2016 has been an odd year for games. Whilst it’s certainly been a busy in terms of big releases, not all have been the triple-A masterpieces we’ve seen arriving almost weekly recently on the Xbox Store. In fact, some arrivals just appear out of nowhere, before pulling you in with their quirky appearances and unusual gameplay. Headlander is one such title, and whilst developers Double Fine have always managed to intrigue me with the captivating gameplay seen in their many other titles, the intrigue this time came from the knowledge I would be in control of a flying head for my adventures.
Headlander is not the usual type of game you expect to play when you hear the term ‘Metroidvania style 2D platformer’. But then again, how many games have you set in a futuristic space dystopia, as the last surviving human head? Yep, I can’t name one either.
In Headlander, players take control of a floating, disembodied head complete with thrusters for movement, as they set out to unravel what is really going in the seemingly innocent, yet odd little space resort in which humanity now resides. With Headlander set in a vastly futuristic, yet 70’s style retro sci-fi period, humans have now ditched the idea of the fully functioning body, and instead taken to a life of robotics in which everyone’s consciousness has been transferred to robotic bodies, with a mysterious component known as the Omega Gem suppressing many of their thoughts and emotions.
Taking control of other bodies is a big part of the game – thankfully this is made easy since your roaming head is equipped with thrusters – with various doors only opening for certain coloured bodies, and other tasks such as shooting only possible with the body of one of the various armed police guards. Mapping robots called ‘Mappys’ enable players to download location data and citizens can help the player to simply blend in.
Whilst the gameplay in Headlander comes down to a rather linear experience, the ability to shift between bodies helps to keep the whole experience fresh and more engaging than the usual 2D sidescroller. It is this shifting that is the real key to progression, with the A.I. that governs the facility surprisingly choosy as to who goes where.
Those looking for a game that they can sink their teeth into straight away should note that the real action isn’t found until later in the game. Whilst the beginning does very little more than see you get involved in simple body swapping and mild exploration, it doesn’t take too long to get into the deeper side of what’s on offer; enemy types grow stronger and more complex, skill trees are in place to pay attention too, and bullet hell gameplay makes an appearance alongside an ever increasing difficulty.

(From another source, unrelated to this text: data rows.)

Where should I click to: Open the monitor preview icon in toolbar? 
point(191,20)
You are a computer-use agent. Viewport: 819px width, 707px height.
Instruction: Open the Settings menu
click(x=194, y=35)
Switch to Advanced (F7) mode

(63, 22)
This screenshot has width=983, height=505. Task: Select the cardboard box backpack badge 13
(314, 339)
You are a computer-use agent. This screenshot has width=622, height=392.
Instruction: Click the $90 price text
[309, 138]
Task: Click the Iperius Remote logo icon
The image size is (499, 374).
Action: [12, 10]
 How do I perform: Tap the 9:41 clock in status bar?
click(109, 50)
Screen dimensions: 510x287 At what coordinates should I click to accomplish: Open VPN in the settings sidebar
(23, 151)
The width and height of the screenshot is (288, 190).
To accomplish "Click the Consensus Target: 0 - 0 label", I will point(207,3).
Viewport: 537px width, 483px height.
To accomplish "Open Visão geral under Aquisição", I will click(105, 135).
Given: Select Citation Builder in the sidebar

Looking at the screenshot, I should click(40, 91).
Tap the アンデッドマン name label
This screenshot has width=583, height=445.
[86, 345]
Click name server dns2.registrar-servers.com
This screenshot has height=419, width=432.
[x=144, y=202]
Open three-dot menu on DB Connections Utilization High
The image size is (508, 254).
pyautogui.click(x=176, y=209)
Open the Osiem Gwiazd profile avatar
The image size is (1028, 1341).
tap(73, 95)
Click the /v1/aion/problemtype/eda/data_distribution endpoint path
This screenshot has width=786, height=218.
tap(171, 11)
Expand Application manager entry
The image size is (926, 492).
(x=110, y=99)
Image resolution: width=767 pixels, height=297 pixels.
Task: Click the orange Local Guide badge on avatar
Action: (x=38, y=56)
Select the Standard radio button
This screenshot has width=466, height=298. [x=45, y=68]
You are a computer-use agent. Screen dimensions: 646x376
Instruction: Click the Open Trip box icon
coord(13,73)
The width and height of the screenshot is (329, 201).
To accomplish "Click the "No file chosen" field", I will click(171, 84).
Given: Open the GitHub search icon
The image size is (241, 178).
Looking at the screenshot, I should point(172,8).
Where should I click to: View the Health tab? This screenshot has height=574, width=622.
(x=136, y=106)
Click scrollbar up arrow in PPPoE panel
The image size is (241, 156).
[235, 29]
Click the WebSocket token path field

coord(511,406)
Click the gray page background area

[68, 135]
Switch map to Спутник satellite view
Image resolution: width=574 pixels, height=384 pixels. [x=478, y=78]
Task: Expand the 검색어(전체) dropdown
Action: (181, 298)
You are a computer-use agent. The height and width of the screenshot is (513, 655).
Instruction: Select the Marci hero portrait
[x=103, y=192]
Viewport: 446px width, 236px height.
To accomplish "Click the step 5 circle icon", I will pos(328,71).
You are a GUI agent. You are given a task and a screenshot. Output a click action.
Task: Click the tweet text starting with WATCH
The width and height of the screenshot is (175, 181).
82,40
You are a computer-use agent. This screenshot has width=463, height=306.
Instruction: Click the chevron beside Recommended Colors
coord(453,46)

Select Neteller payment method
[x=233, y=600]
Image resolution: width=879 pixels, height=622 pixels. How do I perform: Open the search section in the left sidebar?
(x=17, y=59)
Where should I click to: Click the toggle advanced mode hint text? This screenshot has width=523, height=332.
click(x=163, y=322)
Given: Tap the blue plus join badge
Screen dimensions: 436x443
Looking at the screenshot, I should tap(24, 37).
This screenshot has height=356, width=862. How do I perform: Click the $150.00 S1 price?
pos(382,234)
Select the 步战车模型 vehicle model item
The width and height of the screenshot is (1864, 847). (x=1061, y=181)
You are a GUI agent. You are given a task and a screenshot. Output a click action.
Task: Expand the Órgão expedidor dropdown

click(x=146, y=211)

The other main component of Headlander is based around upgrades. These come in various forms, from those that are completely necessary in order to progress, to those which are almost needless,. However, with upgrades being one of the core components of the game, exploring every nook and cranny of each level really becomes a big deal. Whilst some upgrades can provide things such as increased health, thrust and power, or improved shields that are used for deflecting turret fire, others bring the chance to headbutt an enemy whilst swapping into the new body at the same time. Whilst not a vastly important upgrade, it is still one that feels empowering nevertheless.
Other than the upgrades, the mysterious A.I and the weirdly satisfying body swapping, there isn’t much more to say about Headlander. However, with the simplistic gameplay seen throughout and the predictable evil villain storyline, there’s no denying that there’s something about Headlander that just makes the experience quite enjoyable.
One thing that really stands out however, and something that I initially passed off the first few times, was how weirdly sexual parts of the game tend to be. For example, in one specific area – the Pleasure Dome – I noticed several of the stations residents would imply things that seemed rather explicit. It wasn’t until I noticed a room in which several people were rubbing themselves against the floors that I actually twigged on to what was going on. Nonetheless, even with the weird behaviour and random gameplay elements on show, there is no denying that Headlander is an enjoyable and unique take on a classic genre…one that I will certainly find myself coming back too.
Headlander provides the player with a fresh and original approach to an overdone genre, and whilst the pacing of the game would be better off starting a little quicker, the gameplay on offer is certainly great entertainment and something that we can only hope to see more of in the future.